The Police Department said they are monitoring public protest events. “We aim to work with organizers to ensure protests and marches on public property are protected by the First Amendment, and permits or permission from local authorities are not required.

“Our goal is to keep participants in the events safe, as well as residents and visitors in the area of the event. This may include closing roads briefly in order to ensure the safety of pedestrians and motorists,” Sgt. Meghan Lehman said in a press release.

“We encourage residents to carefully vet the information they are receiving about local protests, as we’re aware that much misinformation exists. Some of this misinformation may be intended to stoke fear.

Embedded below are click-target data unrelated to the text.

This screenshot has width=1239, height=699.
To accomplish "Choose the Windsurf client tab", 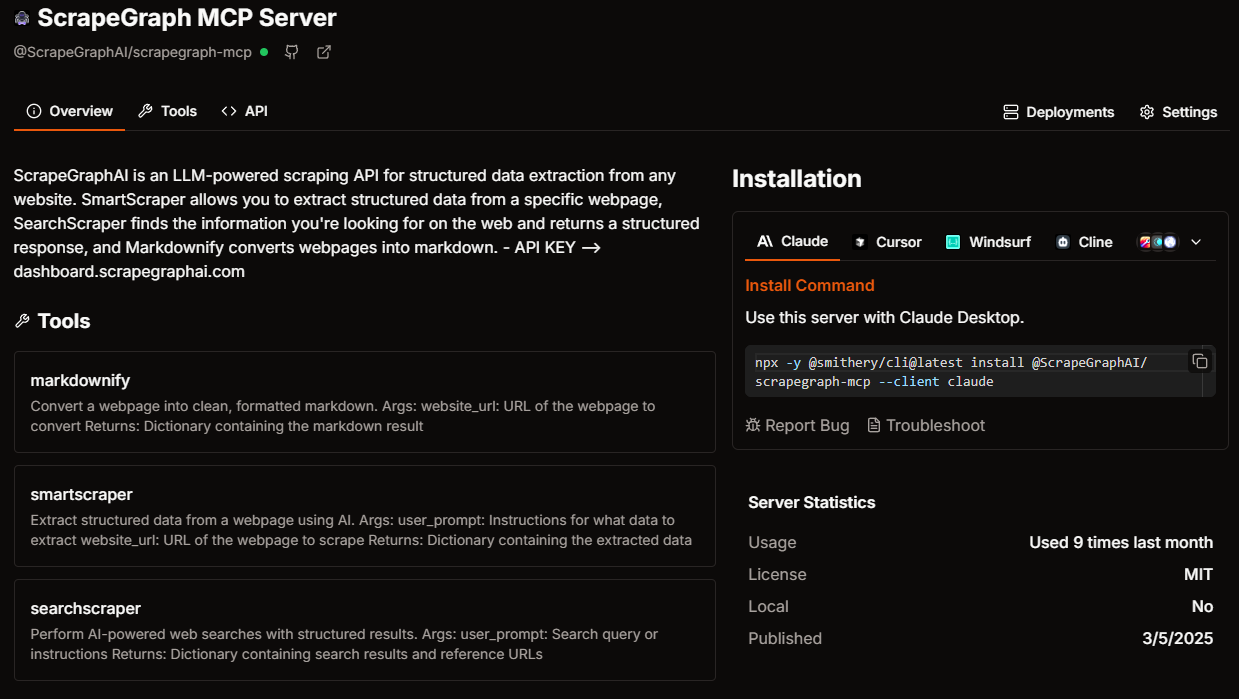I will (x=988, y=242).
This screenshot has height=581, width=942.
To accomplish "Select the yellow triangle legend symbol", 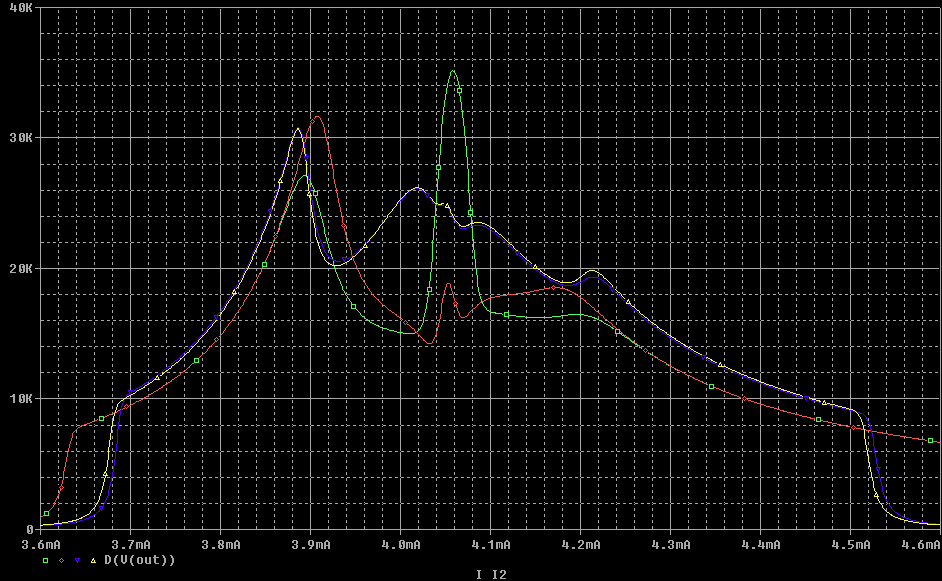I will 93,560.
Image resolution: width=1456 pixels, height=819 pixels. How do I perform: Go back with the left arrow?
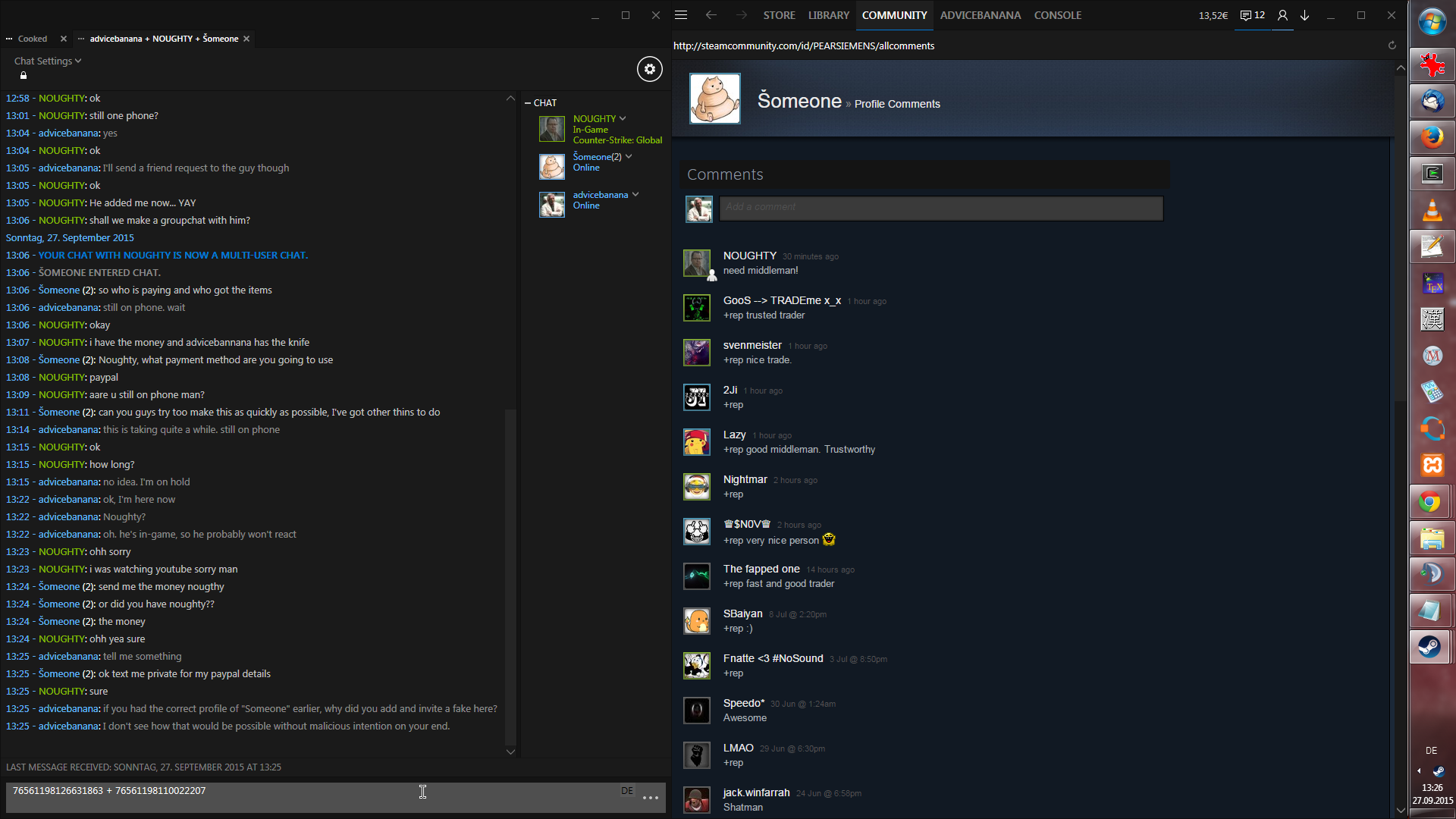(x=711, y=15)
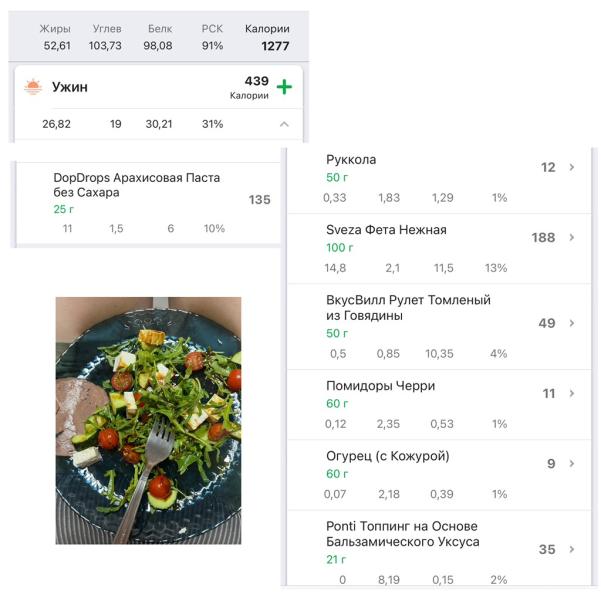Tap the Ужин meal title

(x=70, y=87)
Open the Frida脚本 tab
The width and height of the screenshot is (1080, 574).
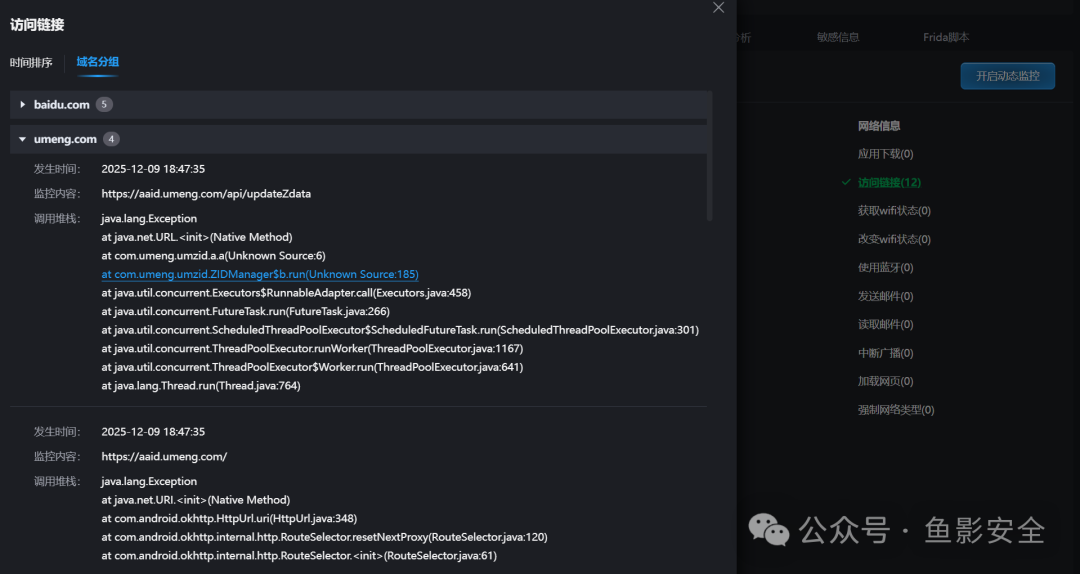(946, 37)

“We continue to support peaceful protests but will never tolerate the destruction of property, violence or crime,” Lehman said.

“Should the Troy Police Department ever become aware of a threat to the safety of our community, we will take swift action to protect the community and notify citizens whenever feasible and appropriate.

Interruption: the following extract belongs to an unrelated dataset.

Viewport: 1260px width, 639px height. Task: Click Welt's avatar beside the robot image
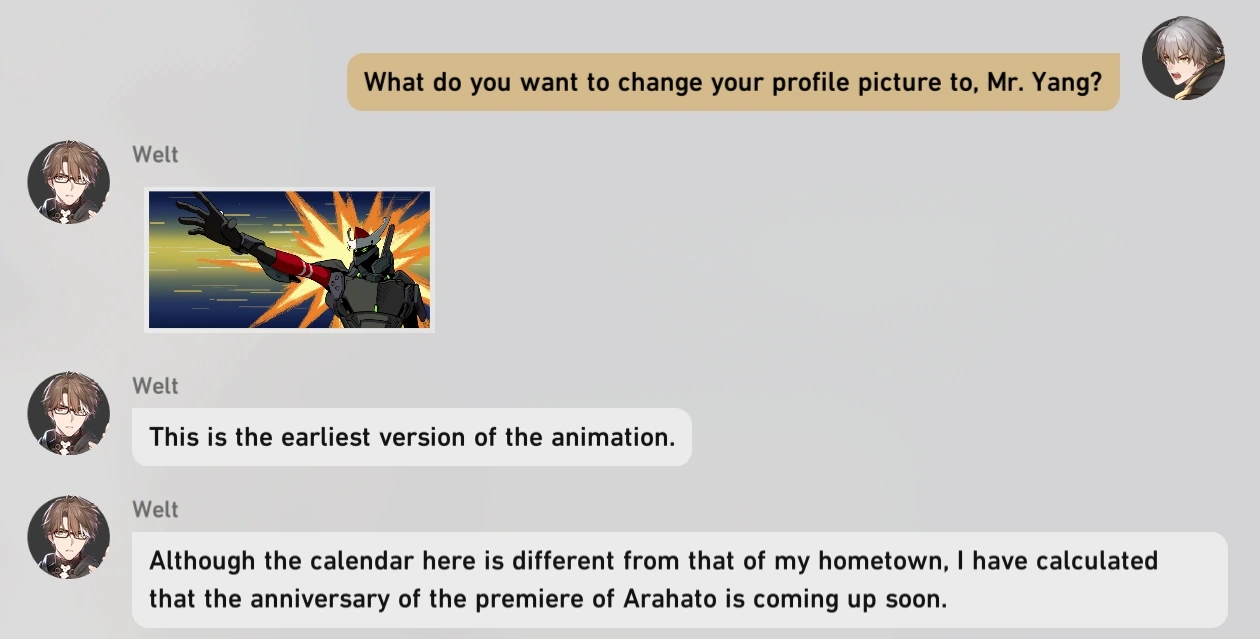point(68,182)
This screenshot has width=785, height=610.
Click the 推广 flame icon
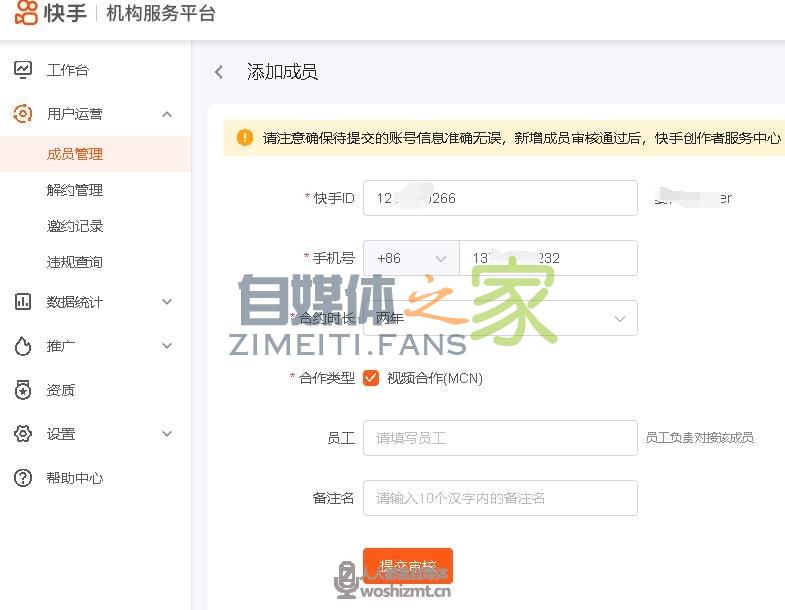(x=22, y=346)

“The Troy Police Department has access to extensive resources, including assistance from numerous other departments, should we become aware of any violent or volatile events coming to Troy,” Lehman said. “The Troy Police Department has extensive training in tactical response to threats, as well as response to civil unrest.”

 

Troy police talk about training
Each Troy Police Department employee has completed a thorough Fair and Impartial Policing course, Sgt. Meghan Lehman said. The curriculum used by the Troy Police Department “helps officers recognize our own biases, know how to implement controlled (unbiased) behavioral responses and learn de-escalation techniques,” Lehman said.

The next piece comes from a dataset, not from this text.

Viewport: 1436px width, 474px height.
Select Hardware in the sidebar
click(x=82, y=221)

Lehman said the Troy Police Department has long recognized the need for de-escalation and implicit bias training. Troy police implemented this training five years ago, though it was not required by the Michigan Commission on Law Enforcement Standards. Within the past week, a bill for mandatory police de-escalation training was introduced to the Michigan Senate, Lehman said.

“We also train officers in community policing, mental health and autism awareness, and more. Since at least 2011, we have trained officers in proper response to mental illness and autism awareness,” Lehman said.

 

Use of force scrutinized
All use of force incidents in the Troy Police Department are documented and investigated, Sgt. Meghan Lehman said. She explained that, in  every single instance where force was used by a Troy officer, it is reviewed through the chain of command, with the chief of police personally reviewing the investigation of each case.

Lehman said that, in the death of George Floyd, there were tactics observed that are not authorized by the Troy Police Department.

“All Troy officers have been trained in proper defensive tactics and have received training regarding positional asphyxia,” Lehman said. “This topic is routinely discussed and reviewed during ongoing defensive tactics instruction.”